La caduta di Higuain, da idolo supremo a giocatore qualsiasi

Pubblicato il autore: Francesco Fiori Segui

Gonzalo Higuain non può essere un giocatore qualsiasi. E’ stato l’idolo supremo di una Napoli che grazie a lui ha sognato, ha gioito per 36, ben 36, reti nel campionato di Serie A, record assoluto, poi è partito per la Juventus, convinto di essere la stella assoluta di una squadra che vede il calcio come azienda, con giocatori usa e getta (ma anche con parecchi trionfi), poi Milan e ora Chelsea, nel silenzio assoluto.

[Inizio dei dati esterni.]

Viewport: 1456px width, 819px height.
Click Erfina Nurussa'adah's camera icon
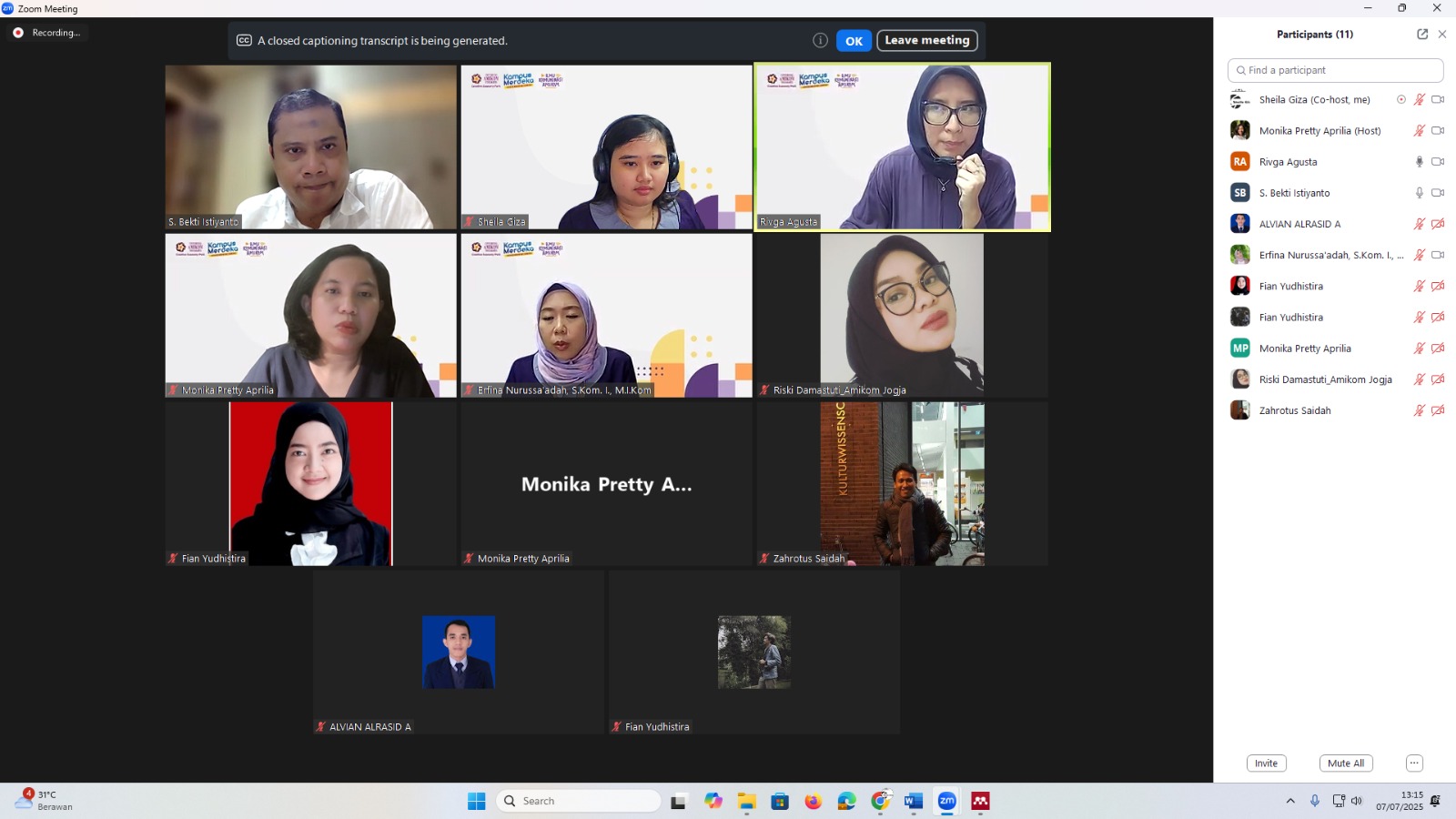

Higuain va di nuovo da Maurizio Sarri, colui che lo ha coccolato e fatto esplodere, un mister che dopo il calcio champagne si è ritrovato un Chelsea logoro dopo i temporali di Mourinho e Conte.
Tu aiuti me, io aiuto te“, sembrerebbe la frase ideale tra Sarri e Higuain, con gli abbracci di Napoli per la strepitosa stagione record, l’odio calcistico per il passaggio alla Juve come in un pazzesco tradimento, le riappacificazioni e ora, visto che in rossonero l’argentino è diventato triste, ecco il nuovo amore.
Si adatterà Higuain al Chelsea? 
Sì, perché è ancora tra gli attaccanti più letali in Europa, ma Gonzalo deve essere al centro del progetto, non deve essere uno dei tanti o peggio ancora impaccio (vedi Juve-Ronaldo) e il poter aiutare “papà Sarri”può solo essere un nuovo capitolo da idolo nella vita dell’attaccante.